31.That the petitioner explained that stocks management was under Stocks Committee and that the charge sheet was not only defective but meant to divert attention from the real issues surrounding variances. The petitioner also relied on a letter to the respondent’s board seeking a write off of the costs of the product dated June 26, 2018.
32.That the petitioner was simply denying his responsibilities and shifting blame to a committee. That the respondent by a letter dated July 6, 2018 decided to terminate the employment of the petitioner for negligent of duty and interference with investigations by hastily lifting the suspension of Haraf Traders trucks on the loss of 560 bags of Industrial Salt by KBZ 960A/ZE 2137.
33.That the respondent had lost confidence in the ability of the petitioner to handle logistics of products and in management capability.
34.That the petitioner would be paid all dues owed to him up to and including July 5, 2018 after clearing with all sections as per procedure.
35.That the suit lacks merit and it be dismissed with costs.

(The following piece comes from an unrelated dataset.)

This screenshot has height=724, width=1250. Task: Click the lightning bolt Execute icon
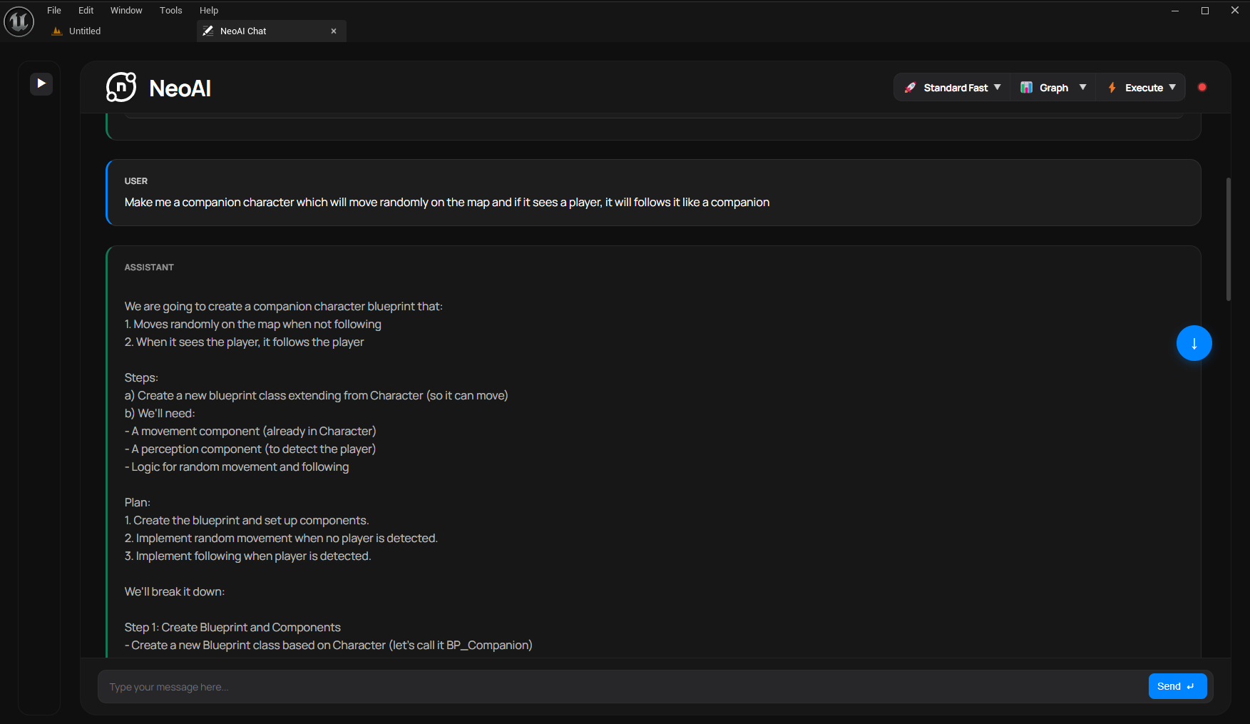pyautogui.click(x=1112, y=88)
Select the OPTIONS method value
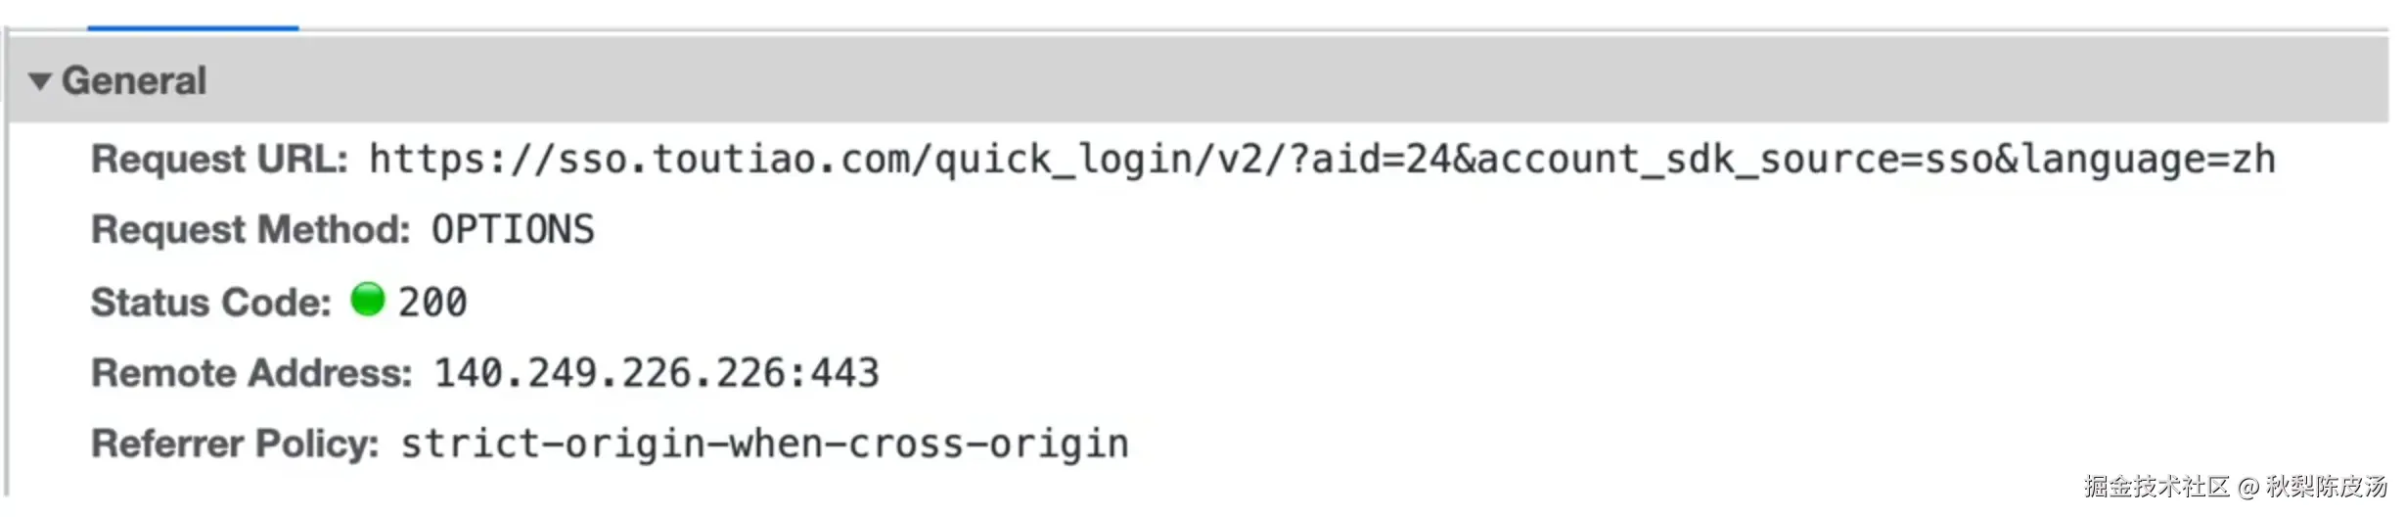 coord(513,230)
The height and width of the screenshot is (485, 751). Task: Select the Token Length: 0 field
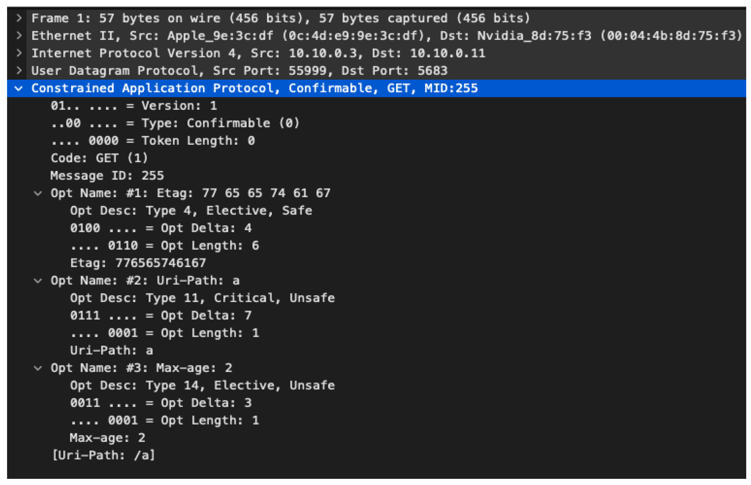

36.Under cross-examination by Mr Onyony, Advocate for the claimant, RW1 admitted that the notice to show cause did not mention that the petitioner was accused of lifting the suspension of Haraf Transporter.
37.RW1 admitted that a disciplinary hearing was not held before the termination of employment of the petitioner.
38.RW1 denied that the petitioner had mandate to lift the suspension as the Manager Logistics. RW1 admitted that stock variances were experienced by the respondent for a long time, before and after the employment of the petitioner. That the variances had not been eliminated even after the petitioner had left employment. That the variances were between the stock at hand and book value. RW1 admitted that several departments handled stocks including supply chain and Finance departments. That all departments including logistics had a role to play in ensuring the stocks were not lost. RW1 insisted that the petitioner had the overall responsibility of the stocks transfer and storage.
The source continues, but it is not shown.